Insomma, il gas c'è. Gli stoccaggi hanno raggiunto il 90% della loro capacità e l'inverno, a meno di avvenimenti imprevedibili, è coperto. Al punto che l'Italia sta addirittura esportando metano («a che prezzo?» chiede l'esponente di Azione Osvaldo Napoli. Ma resta il guaio del prezzo. Ingigantito dal fatto che l'Europa da questo orecchio sembra proprio non voler sentire. «Sul price cap abbiamo chiarito alcune ambiguità con la Germania, che è più preoccupata della mancanza di gas che del prezzo. Per gli altri 26 Stati non è così, e abbiamo trovato un meccanismo che sembra ragionevole: oggi stiamo pagando delle bollette impossibili perché le quotazioni del gas sono fatte dalla Borsa olandese che non è connesso alla domanda e all'offerta di gas. Ci sono mercati ben più grandi e stabili di Amsterdam, e l'ipotesi è di indicizzare il prezzo del gas agganciandolo ad altre Borse». «Nei prossimi 2-3 giorni manderemo a Bruxelles decine di linee concordate con altri Paesi e attenderemo la decisione della Commissione», ha aggiunto. Un'ammissione delle difficoltà, insomma, considerato che nei mesi precedenti mai la Commissione è andata nelle direzioni auspicate dall'Italia, anche quando queste erano sostenute da almeno altri dieci Paesi membri. La trattativa, insomma, sarà lunga.

«Abbiamo parlato di price cap e di disaccoppiamento un anno fa. Il disaccoppiamento è stato approvato. Sul gas andiamo avanti. Che ci voglia un anno non mi meraviglia, è un lunghissimo percorso» dice Cingolani. Dribblando, però, un particolare: gli stoccaggi sono stati già riempiti a un prezzo carissimo. Se anche si ottenesse domani una limitazione al prezzo del gas, i prossimi mesi dei consumatori saranno ugualmente duri.
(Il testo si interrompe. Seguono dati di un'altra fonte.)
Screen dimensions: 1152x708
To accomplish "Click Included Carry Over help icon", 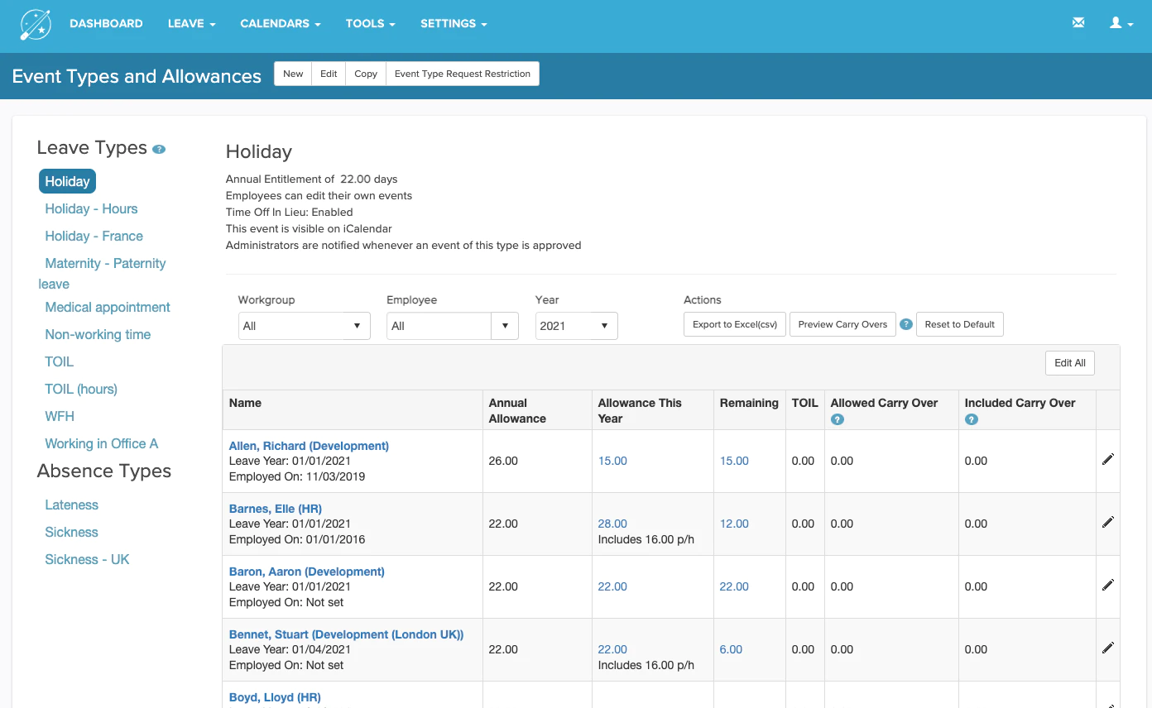I will [x=971, y=419].
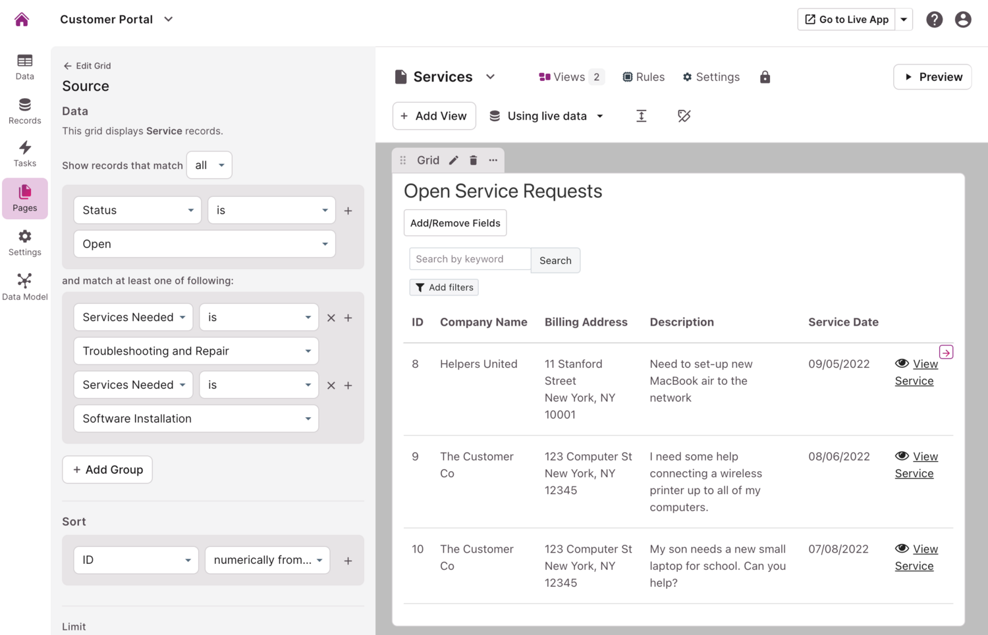Open Records from the left sidebar
988x635 pixels.
(25, 111)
Alleviarli spetterà al prossimo esecutivo. «Ho avvisato chi viene dopo il governo Draghi di qualunque sviluppo internazionale a cui sto partecipando, e su questo c'è poca ideologia, la direzione è obbligata» spiega il ministro confermando i contatti con Giorgia Meloni.

Per il resto, la notizia del giorno è la convocazione da parte della Farnesina dell'ambasciatore russo Sergey Razov. Per Cingolani l'iniziativa non attiene solo il conflitto in Ucraina, ma anche «per chiarire la situazione dei sabotaggi del North Stream». Inevitabile si parli anche dell'interruzione della fornitura di gas che dall'Austria doveva arrivare in Italia ma si è fermata a Vienna. Il tutto a causa di «disaccordi contrattuali» tra Mosca e il governo austriaco. Intanto, da 48 ore, per la prima volta dall'inizio del conflitto, non entra più gas russo in Italia. Al momento, sottolinea Cingolani, questo non crea preoccupazioni. Ma il lungo periodo resta un'incognita.